Reproduce the records from the beginning through the line containing "Looking at the screenshot, I should pos(1475,76).", swapping "HR Dashboard" for "Payroll Summary" and leaving everything else unchanged.

» INFORMATION SUPPLIED:
▶

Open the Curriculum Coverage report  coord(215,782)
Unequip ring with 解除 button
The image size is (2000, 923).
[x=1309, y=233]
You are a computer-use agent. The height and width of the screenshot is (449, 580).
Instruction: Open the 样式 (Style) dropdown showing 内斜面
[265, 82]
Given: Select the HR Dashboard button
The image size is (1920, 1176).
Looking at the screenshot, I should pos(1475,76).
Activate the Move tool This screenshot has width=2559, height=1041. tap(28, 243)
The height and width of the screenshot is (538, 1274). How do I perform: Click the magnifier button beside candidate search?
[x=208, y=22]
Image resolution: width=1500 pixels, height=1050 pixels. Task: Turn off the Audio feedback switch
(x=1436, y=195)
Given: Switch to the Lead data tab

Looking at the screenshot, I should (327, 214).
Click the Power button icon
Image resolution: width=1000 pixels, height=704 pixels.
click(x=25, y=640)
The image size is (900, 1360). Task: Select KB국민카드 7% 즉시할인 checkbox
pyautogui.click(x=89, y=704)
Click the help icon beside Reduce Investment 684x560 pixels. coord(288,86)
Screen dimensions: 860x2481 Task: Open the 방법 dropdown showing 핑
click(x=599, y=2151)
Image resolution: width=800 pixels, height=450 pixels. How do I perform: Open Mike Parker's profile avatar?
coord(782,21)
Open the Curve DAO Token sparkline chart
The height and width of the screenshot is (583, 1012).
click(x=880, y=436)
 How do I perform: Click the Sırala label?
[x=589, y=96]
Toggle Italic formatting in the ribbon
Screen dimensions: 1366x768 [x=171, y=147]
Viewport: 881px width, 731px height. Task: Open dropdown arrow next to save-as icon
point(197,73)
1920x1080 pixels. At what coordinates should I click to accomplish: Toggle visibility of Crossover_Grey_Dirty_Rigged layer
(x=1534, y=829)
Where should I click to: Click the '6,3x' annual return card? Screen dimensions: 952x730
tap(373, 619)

◀

» FINAL ANSWER:
Open the Curriculum Coverage report  coord(215,782)
Unequip ring with 解除 button
The image size is (2000, 923).
[x=1309, y=233]
You are a computer-use agent. The height and width of the screenshot is (449, 580).
Instruction: Open the 样式 (Style) dropdown showing 内斜面
[265, 82]
Given: Select the Payroll Summary button
The image size is (1920, 1176).
Looking at the screenshot, I should pos(1475,76).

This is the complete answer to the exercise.